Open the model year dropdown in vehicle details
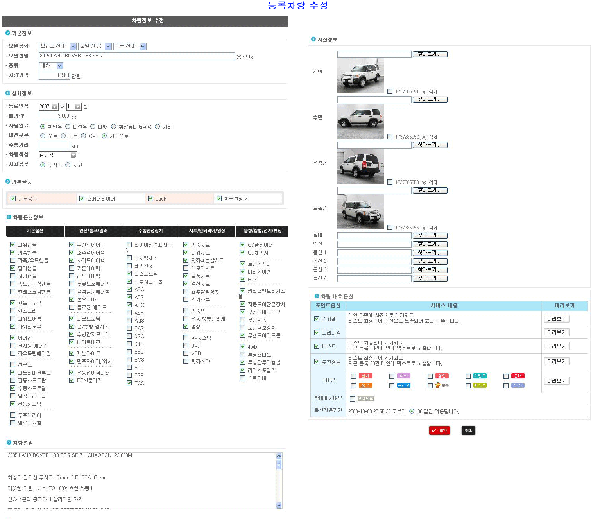The width and height of the screenshot is (600, 520). (x=48, y=105)
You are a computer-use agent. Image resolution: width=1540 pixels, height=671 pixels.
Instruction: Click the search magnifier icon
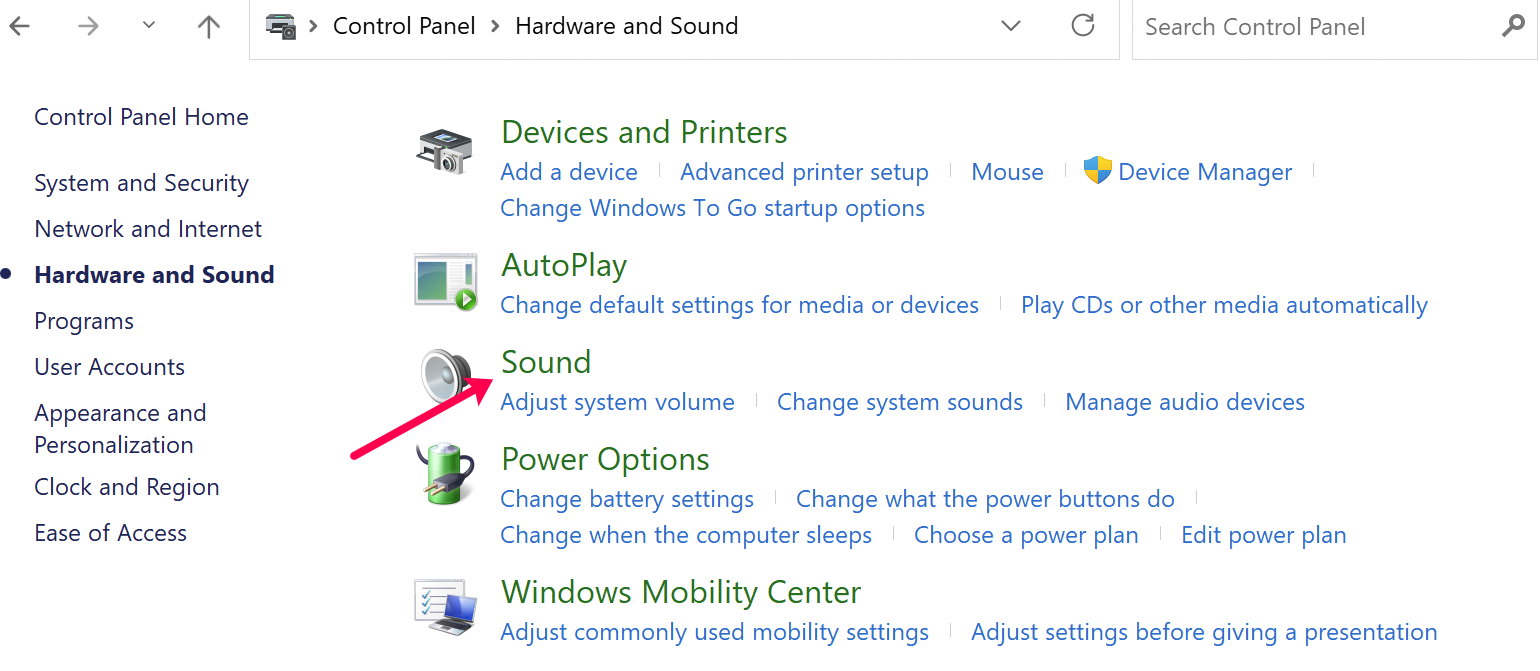pos(1513,26)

> _Aim_: Rewrite the records from the line containing "You are a computer-use" through the end of the records, inclusive, replacing "magnifier" with "magnifying glass" and changing nothing else. Leave the pictures out.

> _Output for this exercise_:
You are a computer-use agent. Image resolution: width=1540 pixels, height=671 pixels.
Instruction: Click the search magnifying glass icon
pos(1513,26)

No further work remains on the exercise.